The controversies over the Hall of Fame and newer members wearing classic makeup are issues mainly for older fans with an emotional attachment to the original band. Simmons calls up a photo on his computer from a stadium show in Stockholm, then another from Lima, Peru. Both show ecstatic young fans in the front rows.
“Can you see the faces? That’s about 90,000,” he says of the crowd. “You see a bald head in there? You think they … about Ace and Peter? They’re going, ‘Who?’ We’ve been around 40 years, and only two members stayed there the whole time, never quit, no drugs, no booze.
“KISS is bigger than anybody in the band.”
The crowds didn’t always come. After KISS’ initial round of fame as pop culture figures in the ‘70s, the band’s popularity began to fade. Criss and then Frehley soon left.
“What people don’t realize is that you don’t get any warnings,” Stanley recalls of that time. “Nobody says, ‘Hey, tomorrow you’re not going to fill the arena. Tomorrow your album isn’t going to sell.’ You fall off the cliff. That is a stunning and stark realization. I don’t think anything can prepare you for it.”
KISS took off the makeup and became MTV stars in the hair-metal era with “Lick It Up” in 1983 and were platinum once again. “The idea was, if we can’t exist as a band without makeup, then we don’t deserve to exist. Let’s take it off and see what we can do.”
The makeup returned in 1998. In 2009, KISS began recording “Sonic Boom,” this time with Singer and Thayer as full members. “Monster” followed in 2012, peaking at No. 3 on the Billboard album chart, though it hasn’t reached the gold or platinum status typical of their first decades.
“It’s very different out there,” says Stanley. “If somebody’s putting out an album thinking they’re going to sell millions, they’re going to be disappointed. We didn’t do it for that. We did it to reclaim our territory and to see if we could contribute to the KISS legacy. Instead of just living and celebrating our past, being creative and moving forward but still firmly committed into what we’ve always done.”
KISS has a history at Dodger Stadium. The band launched its 1998 “Psycho Circus” reunion tour there on Halloween night. At the end of the show, the quartet slipped away in a van while fans were cheering but got stuck in traffic on the way to their hotel.
Stanley remembers KISS getting out of the van to walk the rest of the way on Sunset Boulevard, still in makeup. “People were going, ‘Great costumes!’”
This time, the band exits before the main event is over. Thayer steps out of the trailer without makeup looking refreshed. Stanley walks hand-in-hand with his youngest children — ages 2, 4 and 7 — and proudly notes the blues-guitar skills of his 19-year-old, Evan Shane Stanley.

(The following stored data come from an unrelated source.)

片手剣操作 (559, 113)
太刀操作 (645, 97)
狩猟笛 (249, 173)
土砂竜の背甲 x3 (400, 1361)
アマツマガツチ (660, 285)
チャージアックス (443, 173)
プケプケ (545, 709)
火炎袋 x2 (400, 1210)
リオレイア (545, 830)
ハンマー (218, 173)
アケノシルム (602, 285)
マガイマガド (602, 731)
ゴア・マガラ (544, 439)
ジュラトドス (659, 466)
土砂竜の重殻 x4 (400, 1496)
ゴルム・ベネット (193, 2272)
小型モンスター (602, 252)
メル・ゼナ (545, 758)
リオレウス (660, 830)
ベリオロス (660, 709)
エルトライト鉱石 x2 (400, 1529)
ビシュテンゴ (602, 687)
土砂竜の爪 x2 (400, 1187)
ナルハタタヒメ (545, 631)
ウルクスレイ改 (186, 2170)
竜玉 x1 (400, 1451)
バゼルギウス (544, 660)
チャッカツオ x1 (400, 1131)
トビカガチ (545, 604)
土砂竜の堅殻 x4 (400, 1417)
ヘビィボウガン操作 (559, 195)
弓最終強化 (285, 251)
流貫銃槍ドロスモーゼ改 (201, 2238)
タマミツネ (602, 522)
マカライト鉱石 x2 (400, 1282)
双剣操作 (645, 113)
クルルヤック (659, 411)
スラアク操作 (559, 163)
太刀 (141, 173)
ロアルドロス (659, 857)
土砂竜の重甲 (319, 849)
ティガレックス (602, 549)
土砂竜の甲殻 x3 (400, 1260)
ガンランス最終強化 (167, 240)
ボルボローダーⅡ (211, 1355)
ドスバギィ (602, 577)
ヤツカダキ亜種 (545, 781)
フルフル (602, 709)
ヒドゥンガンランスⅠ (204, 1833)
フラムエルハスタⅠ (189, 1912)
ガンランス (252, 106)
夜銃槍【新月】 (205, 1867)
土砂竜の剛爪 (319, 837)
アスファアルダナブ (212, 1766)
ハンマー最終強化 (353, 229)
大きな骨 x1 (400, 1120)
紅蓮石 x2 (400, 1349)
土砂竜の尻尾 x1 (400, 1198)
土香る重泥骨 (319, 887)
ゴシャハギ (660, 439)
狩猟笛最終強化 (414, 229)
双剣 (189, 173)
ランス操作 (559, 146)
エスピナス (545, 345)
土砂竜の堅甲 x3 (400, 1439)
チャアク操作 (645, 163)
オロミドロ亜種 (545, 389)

“Sooner or later, you’ll realize that nothing is more important than family,” says Stanley, who no longer hangs a single gold or platinum album award on his walls at home. “If you fight it, you’re an idiot.”
Simmons steps out with all his armor and makeup removed, looking pleased in his socks and a robe, a towel draped over his head. Mission accomplished, he waves goodbye and slowly walks toward the gate and a waiting car with his family to take him back home into the canyons.